**Text:**
— START —
I remember the circling flocks of birds during a darkening British autumn, preparing for a long journey to a better climate. Similarly, a content team migrating to DITA can look forward to escaping the overcast gloom of copy-paste and repetitive cross-checking in favor of the clear blue sky of open standards, reuse, and push-button publishing. And just as migration often involves an arduous journey, so doc teams need to pass through a lengthy process of tools assessments, pilot projects, and training before reaching their objective.

But there’s a downside to this analogy. When a British swallow arrives in sub-Saharan Africa, it remains essentially its former self, albeit a little lighter and perhaps missing a feather or two. But content and its authors can’t remain the same after migration from traditional document formats to the hugely different environment of a structured semantic architecture such as DITA. The benefits of such a move include significant savings, increased quality and consistency, and sophisticated delivery solutions or integrations with other systems. But an organization that wants to achieve these benefits needs to radically change its processes of writing, collaborating, and even to team roles. Rather than migration, perhaps we should be talking of metamorphosis.

A completely different element

I imagine a tadpole’s transition to land to be a stressful experience. My first time snorkeling felt rather odd; how much more daunting must the reverse move be, particularly when you need to develop your own breathing apparatus? A move to structured content is similar.

Green tree frog
Image by Christian Fischer (Christian Fischer) [CC-BY-3.0 (http://creativecommons.org/licenses/by/3.0)], via Wikimedia Commons

Authors must transition from the comfortable, buoyant surroundings of WYSIWYG to a sparse, unfamiliar environment. No matter how straightforward the interface, they still need to trust the system to output something suitable. They also have to define what their words represent in such a way that the system can understand this. Though this may be as easy as entering text in the right section of a form, or picking an inline tag from a list, it still requires more thought than the old ways of authoring. (This isn’t any easier for those used to lightweight markup, either, as Markdown and the like are hardly semantic.)
— END —
Source data
— START —
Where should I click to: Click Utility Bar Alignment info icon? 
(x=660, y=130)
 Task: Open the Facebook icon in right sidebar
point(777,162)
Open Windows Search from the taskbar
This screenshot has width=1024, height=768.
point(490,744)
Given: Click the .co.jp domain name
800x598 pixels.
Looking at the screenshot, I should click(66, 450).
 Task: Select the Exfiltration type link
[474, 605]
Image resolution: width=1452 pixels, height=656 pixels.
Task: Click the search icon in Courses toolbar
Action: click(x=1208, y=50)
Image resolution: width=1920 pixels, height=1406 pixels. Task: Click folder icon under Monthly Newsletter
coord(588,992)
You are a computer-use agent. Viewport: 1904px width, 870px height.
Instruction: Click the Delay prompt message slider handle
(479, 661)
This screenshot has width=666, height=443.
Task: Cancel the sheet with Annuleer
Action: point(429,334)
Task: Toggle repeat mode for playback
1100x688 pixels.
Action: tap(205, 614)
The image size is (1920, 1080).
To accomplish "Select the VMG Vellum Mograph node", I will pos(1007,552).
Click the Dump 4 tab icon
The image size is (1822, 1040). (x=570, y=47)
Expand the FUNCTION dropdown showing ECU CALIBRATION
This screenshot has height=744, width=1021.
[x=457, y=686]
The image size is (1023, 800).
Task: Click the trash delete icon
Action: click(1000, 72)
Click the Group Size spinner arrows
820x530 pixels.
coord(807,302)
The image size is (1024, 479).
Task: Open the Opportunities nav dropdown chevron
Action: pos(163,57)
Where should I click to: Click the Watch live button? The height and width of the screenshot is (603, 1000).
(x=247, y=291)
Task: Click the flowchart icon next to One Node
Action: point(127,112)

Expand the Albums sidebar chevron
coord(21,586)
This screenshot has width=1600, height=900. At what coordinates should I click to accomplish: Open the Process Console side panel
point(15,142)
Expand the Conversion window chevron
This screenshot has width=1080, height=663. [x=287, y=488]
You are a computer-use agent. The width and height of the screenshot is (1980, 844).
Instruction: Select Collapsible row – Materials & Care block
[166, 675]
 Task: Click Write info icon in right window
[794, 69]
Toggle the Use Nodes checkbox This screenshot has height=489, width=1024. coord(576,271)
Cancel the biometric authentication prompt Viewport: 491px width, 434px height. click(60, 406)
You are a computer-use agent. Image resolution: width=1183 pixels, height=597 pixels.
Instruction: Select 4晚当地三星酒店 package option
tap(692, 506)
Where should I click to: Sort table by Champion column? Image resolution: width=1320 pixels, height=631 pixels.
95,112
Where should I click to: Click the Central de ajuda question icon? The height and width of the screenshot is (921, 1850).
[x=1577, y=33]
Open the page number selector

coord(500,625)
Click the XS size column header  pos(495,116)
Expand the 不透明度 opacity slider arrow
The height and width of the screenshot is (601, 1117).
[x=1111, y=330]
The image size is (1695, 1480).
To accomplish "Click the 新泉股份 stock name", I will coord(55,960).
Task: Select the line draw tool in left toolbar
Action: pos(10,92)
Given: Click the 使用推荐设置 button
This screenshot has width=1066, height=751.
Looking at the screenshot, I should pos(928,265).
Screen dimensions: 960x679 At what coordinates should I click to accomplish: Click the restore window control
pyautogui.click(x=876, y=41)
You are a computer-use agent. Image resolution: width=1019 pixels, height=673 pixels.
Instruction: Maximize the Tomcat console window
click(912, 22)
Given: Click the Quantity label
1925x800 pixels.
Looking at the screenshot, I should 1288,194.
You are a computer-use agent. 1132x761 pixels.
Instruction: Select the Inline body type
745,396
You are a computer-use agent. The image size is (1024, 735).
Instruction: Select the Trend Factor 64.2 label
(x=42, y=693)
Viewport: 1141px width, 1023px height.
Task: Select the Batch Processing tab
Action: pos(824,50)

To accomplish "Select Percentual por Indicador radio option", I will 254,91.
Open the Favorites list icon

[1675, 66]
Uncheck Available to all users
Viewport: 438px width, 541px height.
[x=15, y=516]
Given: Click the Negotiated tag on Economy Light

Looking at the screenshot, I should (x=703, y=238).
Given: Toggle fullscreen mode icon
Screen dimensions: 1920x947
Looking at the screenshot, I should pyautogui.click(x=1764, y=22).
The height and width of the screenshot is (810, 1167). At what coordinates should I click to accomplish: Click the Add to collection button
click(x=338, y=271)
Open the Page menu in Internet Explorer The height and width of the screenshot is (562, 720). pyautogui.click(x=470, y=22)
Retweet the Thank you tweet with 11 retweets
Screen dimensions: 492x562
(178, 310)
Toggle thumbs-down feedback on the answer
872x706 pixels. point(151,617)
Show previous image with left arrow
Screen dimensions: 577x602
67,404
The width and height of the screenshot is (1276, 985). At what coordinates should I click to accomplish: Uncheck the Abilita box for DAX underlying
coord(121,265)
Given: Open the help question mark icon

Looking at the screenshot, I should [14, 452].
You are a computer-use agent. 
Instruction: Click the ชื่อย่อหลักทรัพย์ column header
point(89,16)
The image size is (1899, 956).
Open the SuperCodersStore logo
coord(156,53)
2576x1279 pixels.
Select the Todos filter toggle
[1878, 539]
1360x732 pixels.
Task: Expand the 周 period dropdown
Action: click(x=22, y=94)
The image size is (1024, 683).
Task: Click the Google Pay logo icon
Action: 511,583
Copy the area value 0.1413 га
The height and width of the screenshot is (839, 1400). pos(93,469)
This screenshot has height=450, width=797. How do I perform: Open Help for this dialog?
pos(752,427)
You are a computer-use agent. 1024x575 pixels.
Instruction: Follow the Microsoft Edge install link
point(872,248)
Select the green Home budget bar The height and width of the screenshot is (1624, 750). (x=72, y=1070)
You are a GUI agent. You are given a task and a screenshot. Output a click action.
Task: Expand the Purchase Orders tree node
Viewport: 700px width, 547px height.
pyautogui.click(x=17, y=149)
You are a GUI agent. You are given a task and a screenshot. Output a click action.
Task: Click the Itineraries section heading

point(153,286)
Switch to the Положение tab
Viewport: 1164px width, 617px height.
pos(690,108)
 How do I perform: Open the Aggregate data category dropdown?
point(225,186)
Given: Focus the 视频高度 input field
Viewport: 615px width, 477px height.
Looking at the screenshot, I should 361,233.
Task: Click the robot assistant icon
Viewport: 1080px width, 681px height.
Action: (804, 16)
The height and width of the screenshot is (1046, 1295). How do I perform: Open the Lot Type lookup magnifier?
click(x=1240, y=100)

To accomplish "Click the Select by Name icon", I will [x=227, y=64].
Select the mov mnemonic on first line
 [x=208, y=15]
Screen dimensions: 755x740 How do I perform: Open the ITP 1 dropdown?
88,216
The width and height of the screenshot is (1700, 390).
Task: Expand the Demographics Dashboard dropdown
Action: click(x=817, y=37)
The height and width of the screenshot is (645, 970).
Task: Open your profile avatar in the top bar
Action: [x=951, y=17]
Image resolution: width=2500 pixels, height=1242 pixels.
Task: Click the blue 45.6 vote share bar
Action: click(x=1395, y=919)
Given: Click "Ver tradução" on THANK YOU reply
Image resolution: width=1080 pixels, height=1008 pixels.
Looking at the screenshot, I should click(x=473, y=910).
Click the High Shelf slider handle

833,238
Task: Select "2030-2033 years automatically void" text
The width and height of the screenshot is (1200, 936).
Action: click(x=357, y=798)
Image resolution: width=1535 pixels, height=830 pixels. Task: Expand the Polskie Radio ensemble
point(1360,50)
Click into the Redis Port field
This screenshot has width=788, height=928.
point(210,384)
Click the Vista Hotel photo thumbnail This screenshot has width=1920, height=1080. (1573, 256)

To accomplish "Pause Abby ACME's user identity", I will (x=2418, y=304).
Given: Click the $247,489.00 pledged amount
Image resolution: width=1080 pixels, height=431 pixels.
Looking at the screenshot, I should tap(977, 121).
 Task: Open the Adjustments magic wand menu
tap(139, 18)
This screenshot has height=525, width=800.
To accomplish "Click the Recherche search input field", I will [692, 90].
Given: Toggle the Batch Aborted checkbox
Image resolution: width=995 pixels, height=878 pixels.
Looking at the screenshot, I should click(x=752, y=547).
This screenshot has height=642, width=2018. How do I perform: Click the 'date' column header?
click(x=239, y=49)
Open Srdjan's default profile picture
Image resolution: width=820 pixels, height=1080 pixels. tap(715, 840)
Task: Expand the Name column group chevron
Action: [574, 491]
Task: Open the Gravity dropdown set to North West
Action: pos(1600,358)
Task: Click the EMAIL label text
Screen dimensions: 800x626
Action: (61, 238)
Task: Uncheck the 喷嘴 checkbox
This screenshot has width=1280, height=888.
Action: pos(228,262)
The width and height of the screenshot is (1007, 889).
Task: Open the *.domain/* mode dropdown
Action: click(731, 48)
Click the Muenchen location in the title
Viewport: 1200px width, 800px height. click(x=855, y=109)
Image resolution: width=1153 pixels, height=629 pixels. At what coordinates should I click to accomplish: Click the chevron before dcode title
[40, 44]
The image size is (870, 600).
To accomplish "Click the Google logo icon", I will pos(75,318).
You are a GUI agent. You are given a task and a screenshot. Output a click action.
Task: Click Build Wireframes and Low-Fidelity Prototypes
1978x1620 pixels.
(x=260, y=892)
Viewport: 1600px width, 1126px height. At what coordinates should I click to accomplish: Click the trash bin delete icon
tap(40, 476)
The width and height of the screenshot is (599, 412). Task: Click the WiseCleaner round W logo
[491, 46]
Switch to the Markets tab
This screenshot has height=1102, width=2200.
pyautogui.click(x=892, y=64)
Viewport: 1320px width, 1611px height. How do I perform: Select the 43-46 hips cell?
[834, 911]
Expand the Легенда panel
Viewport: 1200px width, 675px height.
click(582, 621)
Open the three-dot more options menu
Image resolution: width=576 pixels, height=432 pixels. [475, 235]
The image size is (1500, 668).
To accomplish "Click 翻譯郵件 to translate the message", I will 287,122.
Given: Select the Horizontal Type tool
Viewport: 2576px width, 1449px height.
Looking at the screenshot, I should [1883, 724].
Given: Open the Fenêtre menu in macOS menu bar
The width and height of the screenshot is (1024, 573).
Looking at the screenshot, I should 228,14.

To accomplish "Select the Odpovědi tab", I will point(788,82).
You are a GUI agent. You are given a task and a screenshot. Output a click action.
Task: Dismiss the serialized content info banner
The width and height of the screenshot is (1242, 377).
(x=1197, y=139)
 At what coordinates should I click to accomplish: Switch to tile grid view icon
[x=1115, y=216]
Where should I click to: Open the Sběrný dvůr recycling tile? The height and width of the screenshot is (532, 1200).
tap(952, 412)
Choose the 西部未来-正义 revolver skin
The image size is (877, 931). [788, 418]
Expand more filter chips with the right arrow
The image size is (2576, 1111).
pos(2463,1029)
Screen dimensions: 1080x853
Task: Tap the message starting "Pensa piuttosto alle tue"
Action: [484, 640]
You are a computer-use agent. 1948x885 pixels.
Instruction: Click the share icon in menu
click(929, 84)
— END —
**Tasks for this exercise:**
a) In the DITA text, condense the paragraph beginning "But there’s a downside to this analogy" into a bulleted list that keeps its main facts.
b) Write out the part of the source data that opens with the line containing "Cancel the biometric" and closes with the line containing "Action: pos(10,92)", including both of those lines.
The DITA text and the source data are separate material with no connection to each other.

**Problem solutions:**
a)
- A British swallow that reaches sub-Saharan Africa stays essentially its former self. At most it is a little lighter and perhaps missing a feather or two.
- Content and its authors can't stay the same when moving from traditional document formats to a structured semantic architecture such as DITA.
- The benefits include significant savings, increased quality and consistency, and sophisticated delivery solutions or integrations with other systems.
- To gain them, an organization must radically change its processes of writing and collaborating, and even its team roles.
- "Metamorphosis" may be a better word than "migration."

b)
Cancel the biometric authentication prompt Viewport: 491px width, 434px height. click(60, 406)
You are a computer-use agent. Image resolution: width=1183 pixels, height=597 pixels.
Instruction: Select 4晚当地三星酒店 package option
tap(692, 506)
Where should I click to: Sort table by Champion column? Image resolution: width=1320 pixels, height=631 pixels.
95,112
Where should I click to: Click the Central de ajuda question icon? The height and width of the screenshot is (921, 1850).
[x=1577, y=33]
Open the page number selector

coord(500,625)
Click the XS size column header  pos(495,116)
Expand the 不透明度 opacity slider arrow
The height and width of the screenshot is (601, 1117).
[x=1111, y=330]
The image size is (1695, 1480).
To accomplish "Click the 新泉股份 stock name", I will coord(55,960).
Task: Select the line draw tool in left toolbar
Action: pos(10,92)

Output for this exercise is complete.